(PROMPT)
Every line holding the string "agent" should be copied from the listing.

■ ■ ■ ■ ■

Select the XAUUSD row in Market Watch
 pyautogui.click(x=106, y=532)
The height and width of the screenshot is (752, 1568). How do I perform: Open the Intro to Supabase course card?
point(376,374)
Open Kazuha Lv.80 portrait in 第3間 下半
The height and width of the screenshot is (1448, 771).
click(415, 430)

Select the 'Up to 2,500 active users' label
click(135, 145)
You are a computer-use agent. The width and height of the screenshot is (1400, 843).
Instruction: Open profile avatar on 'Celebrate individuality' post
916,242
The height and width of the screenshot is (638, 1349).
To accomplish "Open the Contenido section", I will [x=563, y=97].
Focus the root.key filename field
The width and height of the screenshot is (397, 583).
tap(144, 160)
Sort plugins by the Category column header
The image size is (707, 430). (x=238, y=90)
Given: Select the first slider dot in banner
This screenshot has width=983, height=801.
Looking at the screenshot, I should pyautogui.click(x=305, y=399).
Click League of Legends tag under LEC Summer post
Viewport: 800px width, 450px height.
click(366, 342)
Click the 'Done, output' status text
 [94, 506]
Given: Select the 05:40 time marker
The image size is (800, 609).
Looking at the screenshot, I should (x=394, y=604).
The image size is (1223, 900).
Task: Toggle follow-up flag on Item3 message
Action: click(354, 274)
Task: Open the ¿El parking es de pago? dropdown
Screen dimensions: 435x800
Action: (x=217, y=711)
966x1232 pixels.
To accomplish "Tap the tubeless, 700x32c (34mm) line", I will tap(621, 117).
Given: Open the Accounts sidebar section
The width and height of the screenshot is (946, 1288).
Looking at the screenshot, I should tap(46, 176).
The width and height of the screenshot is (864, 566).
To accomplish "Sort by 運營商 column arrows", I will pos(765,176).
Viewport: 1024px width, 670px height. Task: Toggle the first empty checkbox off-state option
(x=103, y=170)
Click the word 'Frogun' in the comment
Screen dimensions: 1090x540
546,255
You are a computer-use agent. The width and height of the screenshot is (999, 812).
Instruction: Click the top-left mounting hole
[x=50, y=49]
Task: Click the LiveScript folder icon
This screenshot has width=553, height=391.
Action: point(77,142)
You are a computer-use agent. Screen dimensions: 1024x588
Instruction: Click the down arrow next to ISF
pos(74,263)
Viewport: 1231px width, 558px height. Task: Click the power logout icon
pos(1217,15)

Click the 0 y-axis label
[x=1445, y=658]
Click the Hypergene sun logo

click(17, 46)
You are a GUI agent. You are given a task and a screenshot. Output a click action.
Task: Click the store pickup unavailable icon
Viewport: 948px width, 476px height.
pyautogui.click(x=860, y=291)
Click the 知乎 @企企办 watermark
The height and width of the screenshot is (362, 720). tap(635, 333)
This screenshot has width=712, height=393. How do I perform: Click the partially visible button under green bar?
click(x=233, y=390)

■ ■ ■ ■ ■

(OUTPUT)
You are a computer-use agent. The width and height of the screenshot is (1400, 843).
You are a computer-use agent. The width and height of the screenshot is (999, 812).
You are a computer-use agent. Screen dimensions: 1024x588
You are a GUI agent. You are given a task and a screenshot. Output a click action.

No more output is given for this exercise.